Robust Transfer Learning with Unreliable Source Data
This work addresses the challenge of unreliable source data in transfer learning for machine learning practitioners, offering a robust method to prevent negative transfer, but it is incremental as it builds on existing transfer learning frameworks.
The paper tackles the problem of robust transfer learning when source data is unreliable by introducing an 'ambiguity level' to measure discrepancies between target and source distributions, and proposes the Transfer Around Boundary (TAB) model to improve classification while avoiding negative transfer, achieving optimal upper bounds up to logarithmic factors in tasks like non-parametric classification and logistic regression.

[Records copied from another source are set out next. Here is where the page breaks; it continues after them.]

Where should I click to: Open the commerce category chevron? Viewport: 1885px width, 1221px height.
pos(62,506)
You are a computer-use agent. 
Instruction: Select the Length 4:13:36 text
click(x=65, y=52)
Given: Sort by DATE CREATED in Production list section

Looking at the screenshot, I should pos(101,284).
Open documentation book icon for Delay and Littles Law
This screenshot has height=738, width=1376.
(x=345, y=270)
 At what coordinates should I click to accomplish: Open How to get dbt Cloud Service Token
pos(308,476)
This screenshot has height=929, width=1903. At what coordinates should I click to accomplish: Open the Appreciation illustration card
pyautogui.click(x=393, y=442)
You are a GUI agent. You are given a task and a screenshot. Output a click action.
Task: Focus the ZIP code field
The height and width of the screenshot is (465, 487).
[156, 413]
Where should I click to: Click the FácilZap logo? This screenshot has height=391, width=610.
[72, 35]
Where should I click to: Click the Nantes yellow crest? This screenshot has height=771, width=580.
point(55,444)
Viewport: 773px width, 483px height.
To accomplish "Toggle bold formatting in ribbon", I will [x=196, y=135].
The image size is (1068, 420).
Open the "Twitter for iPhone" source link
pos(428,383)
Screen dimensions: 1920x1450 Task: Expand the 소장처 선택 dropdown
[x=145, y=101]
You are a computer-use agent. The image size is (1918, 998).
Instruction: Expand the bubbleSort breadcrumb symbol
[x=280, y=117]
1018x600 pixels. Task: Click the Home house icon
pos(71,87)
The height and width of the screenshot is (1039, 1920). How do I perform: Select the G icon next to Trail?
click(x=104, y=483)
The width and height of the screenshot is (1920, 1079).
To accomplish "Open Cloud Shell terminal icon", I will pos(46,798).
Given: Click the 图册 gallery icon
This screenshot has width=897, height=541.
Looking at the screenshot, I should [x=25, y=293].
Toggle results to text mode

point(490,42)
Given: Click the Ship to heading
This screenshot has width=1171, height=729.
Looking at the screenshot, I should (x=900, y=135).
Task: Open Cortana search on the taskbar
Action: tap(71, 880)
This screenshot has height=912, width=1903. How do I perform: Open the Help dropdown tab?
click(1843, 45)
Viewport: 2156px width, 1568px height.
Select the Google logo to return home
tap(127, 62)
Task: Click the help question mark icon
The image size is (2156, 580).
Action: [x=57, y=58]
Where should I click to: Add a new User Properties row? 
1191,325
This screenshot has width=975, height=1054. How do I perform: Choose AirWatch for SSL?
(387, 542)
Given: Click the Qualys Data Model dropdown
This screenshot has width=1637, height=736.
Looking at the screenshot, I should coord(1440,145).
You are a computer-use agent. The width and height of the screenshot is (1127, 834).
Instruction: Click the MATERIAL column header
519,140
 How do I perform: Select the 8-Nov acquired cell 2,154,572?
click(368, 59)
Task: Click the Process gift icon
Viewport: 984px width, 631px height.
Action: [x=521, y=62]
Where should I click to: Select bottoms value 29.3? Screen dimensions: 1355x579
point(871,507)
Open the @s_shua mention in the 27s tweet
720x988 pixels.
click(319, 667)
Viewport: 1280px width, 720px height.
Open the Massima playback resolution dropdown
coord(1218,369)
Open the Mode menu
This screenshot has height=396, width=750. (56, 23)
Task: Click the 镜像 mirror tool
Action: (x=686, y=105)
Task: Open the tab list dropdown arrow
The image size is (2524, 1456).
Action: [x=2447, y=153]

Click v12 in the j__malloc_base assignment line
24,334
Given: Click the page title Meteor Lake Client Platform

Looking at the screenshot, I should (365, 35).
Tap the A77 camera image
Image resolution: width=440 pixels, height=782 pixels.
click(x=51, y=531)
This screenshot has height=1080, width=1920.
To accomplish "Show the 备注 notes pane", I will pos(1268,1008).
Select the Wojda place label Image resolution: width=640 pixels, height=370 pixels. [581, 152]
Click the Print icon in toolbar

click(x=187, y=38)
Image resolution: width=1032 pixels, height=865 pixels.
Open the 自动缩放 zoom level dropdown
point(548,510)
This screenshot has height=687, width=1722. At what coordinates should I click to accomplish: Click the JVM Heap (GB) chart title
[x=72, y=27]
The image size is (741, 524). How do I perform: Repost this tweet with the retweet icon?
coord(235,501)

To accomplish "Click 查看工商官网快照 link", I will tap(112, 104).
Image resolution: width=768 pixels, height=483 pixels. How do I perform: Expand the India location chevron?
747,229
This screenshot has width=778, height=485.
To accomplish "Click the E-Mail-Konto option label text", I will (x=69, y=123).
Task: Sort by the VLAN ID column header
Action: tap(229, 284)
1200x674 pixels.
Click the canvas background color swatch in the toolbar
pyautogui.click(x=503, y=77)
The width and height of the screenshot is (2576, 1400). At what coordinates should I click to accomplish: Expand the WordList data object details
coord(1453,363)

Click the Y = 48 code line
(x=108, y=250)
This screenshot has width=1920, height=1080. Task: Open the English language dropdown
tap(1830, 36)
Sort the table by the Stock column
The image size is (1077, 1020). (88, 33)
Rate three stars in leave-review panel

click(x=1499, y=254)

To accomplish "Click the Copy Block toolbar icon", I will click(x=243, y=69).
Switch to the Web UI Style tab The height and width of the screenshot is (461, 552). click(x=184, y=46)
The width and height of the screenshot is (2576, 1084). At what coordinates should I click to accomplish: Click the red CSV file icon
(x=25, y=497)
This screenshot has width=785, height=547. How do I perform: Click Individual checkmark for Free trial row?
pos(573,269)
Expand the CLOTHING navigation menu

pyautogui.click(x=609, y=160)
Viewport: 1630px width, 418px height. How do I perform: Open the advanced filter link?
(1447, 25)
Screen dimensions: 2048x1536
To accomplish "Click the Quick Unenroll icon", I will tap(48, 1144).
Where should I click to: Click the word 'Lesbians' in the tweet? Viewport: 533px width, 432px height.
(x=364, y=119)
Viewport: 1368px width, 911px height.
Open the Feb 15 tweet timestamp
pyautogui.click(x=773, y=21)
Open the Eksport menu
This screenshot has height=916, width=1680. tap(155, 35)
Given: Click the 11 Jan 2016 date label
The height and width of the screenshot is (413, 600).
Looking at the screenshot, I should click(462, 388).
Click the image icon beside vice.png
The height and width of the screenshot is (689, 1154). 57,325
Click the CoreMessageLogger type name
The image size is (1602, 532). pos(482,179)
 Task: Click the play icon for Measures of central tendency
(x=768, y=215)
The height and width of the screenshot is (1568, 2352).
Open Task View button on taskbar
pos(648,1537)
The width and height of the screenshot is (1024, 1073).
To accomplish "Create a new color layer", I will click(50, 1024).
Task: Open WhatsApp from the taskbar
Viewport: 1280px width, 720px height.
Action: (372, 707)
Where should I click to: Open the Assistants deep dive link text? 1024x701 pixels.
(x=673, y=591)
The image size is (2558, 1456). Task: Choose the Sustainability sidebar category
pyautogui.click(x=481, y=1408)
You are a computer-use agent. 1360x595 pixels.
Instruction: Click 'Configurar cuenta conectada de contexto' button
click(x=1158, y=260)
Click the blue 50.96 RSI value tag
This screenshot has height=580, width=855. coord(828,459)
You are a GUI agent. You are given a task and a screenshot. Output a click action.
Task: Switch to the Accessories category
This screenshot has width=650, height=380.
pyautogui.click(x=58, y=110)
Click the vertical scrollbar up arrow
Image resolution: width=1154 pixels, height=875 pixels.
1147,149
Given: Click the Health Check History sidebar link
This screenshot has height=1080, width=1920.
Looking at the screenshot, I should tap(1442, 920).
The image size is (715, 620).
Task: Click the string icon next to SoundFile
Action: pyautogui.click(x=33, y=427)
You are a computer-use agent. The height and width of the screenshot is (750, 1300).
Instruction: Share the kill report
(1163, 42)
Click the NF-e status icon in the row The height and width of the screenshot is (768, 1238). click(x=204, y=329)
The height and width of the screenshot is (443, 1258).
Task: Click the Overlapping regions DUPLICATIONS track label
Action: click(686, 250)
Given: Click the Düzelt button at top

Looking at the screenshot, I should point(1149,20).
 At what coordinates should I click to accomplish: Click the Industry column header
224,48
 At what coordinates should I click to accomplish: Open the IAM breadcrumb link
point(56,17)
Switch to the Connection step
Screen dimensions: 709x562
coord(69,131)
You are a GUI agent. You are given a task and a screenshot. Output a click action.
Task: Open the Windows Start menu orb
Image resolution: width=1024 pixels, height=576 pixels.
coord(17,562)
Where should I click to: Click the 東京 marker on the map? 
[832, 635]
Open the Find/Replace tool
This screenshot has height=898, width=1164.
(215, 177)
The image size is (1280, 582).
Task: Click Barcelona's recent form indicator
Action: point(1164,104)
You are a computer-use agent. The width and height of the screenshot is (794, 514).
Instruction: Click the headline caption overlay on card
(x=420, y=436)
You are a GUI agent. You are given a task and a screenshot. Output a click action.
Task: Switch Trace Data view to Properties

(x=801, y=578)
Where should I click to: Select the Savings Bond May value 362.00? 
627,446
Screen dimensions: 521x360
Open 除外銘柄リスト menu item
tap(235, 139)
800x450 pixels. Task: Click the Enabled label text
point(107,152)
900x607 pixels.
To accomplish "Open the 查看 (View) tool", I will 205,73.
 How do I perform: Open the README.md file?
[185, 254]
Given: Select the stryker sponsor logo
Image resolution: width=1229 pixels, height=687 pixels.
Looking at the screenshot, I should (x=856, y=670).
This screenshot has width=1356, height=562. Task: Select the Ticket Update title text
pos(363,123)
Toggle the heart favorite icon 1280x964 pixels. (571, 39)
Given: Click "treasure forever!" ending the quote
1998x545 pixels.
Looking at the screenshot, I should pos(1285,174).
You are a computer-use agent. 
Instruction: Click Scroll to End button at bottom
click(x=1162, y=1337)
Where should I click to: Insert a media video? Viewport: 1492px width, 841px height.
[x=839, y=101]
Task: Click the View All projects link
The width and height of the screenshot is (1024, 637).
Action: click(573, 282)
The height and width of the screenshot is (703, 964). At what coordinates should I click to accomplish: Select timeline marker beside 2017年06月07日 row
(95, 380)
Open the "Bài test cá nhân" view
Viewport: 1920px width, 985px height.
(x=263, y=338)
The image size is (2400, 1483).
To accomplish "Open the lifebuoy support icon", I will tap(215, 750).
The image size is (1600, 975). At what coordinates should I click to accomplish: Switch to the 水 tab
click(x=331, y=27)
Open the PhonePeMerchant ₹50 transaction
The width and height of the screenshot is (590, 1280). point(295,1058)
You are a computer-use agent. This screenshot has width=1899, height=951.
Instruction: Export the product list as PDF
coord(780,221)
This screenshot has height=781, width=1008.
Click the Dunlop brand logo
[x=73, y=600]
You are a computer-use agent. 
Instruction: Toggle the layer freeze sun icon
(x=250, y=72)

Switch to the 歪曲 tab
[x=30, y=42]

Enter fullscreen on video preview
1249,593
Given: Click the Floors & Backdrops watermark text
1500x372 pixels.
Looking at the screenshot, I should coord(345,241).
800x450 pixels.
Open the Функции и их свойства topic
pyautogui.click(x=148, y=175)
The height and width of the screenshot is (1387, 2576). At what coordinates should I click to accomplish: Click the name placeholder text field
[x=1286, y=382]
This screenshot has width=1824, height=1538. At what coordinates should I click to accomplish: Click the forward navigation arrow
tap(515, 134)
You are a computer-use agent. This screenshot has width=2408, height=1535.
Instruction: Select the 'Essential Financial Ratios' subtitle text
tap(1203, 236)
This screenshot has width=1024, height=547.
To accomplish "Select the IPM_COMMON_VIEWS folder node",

This paper addresses challenges in robust transfer learning stemming from ambiguity in Bayes classifiers and weak transferable signals between the target and source distribution. We introduce a novel quantity called the ''ambiguity level'' that measures the discrepancy between the target and source regression functions, propose a simple transfer learning procedure, and establish a general theorem that shows how this new quantity is related to the transferability of learning in terms of risk improvements. Our proposed ''Transfer Around Boundary'' (TAB) model, with a threshold balancing the performance of target and source data, is shown to be both efficient and robust, improving classification while avoiding negative transfer. Moreover, we demonstrate the effectiveness of the TAB model on non-parametric classification and logistic regression tasks, achieving upper bounds which are optimal up to logarithmic factors. Simulation studies lend further support to the effectiveness of TAB. We also provide simple approaches to bound the excess misclassification error without the need for specialized knowledge in transfer learning.